_What is required_
Copy out the entries word for word, beginning at the line that contains "1568x737 pixels. How" and stopping after the line that contains "Looking at the screenshot, I should point(909,451).".
┌─ Material provided
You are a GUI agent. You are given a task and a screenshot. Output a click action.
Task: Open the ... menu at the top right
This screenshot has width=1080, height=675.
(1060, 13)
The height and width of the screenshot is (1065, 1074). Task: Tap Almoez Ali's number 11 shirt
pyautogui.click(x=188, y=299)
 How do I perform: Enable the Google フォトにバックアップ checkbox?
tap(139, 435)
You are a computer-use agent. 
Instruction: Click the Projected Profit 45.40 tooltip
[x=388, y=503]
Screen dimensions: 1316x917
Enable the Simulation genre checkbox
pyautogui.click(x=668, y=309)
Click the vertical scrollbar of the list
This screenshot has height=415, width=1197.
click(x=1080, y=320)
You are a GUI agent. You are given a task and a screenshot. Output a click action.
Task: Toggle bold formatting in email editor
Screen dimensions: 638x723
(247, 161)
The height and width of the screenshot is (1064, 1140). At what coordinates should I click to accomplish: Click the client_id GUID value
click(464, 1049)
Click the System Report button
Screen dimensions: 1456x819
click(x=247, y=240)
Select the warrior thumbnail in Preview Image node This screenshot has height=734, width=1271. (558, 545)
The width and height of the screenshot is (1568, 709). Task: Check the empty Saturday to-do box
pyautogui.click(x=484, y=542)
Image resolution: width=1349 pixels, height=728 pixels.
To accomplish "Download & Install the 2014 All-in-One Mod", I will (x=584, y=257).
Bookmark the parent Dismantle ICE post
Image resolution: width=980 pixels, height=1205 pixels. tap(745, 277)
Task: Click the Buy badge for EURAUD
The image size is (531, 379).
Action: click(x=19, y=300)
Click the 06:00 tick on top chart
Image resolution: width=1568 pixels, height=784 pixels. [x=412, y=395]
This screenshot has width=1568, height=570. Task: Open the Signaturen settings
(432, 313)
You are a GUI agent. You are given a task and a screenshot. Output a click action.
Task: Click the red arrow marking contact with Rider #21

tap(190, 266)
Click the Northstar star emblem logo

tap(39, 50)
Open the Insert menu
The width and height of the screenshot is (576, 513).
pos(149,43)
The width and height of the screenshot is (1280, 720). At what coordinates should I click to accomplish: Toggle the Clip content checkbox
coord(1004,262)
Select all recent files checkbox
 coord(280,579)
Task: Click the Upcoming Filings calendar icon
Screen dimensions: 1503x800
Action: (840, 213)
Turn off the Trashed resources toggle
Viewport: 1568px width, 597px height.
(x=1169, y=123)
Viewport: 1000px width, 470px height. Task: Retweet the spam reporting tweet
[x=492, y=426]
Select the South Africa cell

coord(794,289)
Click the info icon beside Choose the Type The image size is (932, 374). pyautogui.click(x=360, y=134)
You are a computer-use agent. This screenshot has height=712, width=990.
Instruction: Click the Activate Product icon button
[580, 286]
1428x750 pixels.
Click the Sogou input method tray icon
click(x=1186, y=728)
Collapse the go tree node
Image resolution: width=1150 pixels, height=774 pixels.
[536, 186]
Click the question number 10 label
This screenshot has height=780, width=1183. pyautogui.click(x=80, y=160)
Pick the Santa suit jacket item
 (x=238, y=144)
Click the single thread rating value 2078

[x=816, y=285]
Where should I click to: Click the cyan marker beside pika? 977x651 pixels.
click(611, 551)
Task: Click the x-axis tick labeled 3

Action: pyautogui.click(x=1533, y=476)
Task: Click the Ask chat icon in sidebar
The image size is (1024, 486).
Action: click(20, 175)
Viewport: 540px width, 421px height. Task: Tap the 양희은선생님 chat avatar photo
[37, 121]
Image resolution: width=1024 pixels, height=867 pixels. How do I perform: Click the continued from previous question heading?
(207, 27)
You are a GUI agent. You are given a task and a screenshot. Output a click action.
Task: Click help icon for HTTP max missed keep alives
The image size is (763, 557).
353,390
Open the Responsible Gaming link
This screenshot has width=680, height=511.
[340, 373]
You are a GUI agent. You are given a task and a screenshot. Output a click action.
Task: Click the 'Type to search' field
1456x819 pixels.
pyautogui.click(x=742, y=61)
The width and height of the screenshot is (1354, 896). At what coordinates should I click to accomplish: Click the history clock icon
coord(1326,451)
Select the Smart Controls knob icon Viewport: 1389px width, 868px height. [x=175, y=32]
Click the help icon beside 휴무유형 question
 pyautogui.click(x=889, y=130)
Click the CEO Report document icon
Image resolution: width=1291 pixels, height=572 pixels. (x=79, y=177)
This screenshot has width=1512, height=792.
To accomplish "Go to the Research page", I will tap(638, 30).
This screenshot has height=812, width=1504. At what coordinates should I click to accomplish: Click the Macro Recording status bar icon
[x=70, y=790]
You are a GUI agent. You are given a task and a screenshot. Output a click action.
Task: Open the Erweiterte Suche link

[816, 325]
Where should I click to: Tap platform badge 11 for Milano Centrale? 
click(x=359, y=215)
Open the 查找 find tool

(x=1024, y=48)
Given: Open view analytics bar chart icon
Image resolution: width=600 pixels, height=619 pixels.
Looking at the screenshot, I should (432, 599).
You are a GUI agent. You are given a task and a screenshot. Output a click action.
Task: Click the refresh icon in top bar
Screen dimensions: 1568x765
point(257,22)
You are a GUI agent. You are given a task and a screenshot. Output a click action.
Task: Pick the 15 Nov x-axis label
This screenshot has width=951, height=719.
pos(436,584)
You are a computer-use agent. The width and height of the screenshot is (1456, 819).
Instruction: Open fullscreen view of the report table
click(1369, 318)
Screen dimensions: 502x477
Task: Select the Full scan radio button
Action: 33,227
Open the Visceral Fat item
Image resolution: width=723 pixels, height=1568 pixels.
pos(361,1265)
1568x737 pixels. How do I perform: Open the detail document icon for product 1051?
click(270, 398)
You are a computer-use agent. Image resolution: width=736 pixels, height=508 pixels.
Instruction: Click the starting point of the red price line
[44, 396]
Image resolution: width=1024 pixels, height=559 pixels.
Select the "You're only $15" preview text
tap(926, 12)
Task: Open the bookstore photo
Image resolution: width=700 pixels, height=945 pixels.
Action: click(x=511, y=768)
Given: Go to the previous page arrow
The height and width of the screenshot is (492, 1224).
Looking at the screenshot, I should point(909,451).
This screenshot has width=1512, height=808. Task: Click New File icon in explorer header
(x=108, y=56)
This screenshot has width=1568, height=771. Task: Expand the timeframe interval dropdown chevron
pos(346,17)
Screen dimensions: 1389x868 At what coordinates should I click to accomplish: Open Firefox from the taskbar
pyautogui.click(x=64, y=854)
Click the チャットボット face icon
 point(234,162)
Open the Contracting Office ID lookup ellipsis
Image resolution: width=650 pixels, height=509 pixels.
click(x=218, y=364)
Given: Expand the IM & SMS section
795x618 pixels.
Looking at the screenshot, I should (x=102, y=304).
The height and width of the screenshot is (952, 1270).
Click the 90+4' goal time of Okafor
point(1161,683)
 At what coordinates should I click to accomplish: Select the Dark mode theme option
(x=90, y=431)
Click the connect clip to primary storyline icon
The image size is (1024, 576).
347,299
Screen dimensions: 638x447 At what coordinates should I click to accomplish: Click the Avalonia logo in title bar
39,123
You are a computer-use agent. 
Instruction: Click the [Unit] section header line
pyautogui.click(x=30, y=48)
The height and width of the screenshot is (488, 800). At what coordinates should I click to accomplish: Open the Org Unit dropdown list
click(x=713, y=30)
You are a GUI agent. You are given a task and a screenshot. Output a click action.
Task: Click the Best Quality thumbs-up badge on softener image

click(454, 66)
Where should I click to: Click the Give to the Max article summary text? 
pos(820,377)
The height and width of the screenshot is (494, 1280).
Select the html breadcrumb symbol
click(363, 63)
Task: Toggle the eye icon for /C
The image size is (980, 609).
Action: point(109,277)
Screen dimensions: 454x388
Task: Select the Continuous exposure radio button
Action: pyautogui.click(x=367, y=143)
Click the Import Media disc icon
└─
_Exercise result_
1568x737 pixels. How do I perform: Open the detail document icon for product 1051?
click(270, 398)
You are a computer-use agent. Image resolution: width=736 pixels, height=508 pixels.
Instruction: Click the starting point of the red price line
[44, 396]
Image resolution: width=1024 pixels, height=559 pixels.
Select the "You're only $15" preview text
tap(926, 12)
Task: Open the bookstore photo
Image resolution: width=700 pixels, height=945 pixels.
Action: click(x=511, y=768)
Given: Go to the previous page arrow
The height and width of the screenshot is (492, 1224).
Looking at the screenshot, I should point(909,451).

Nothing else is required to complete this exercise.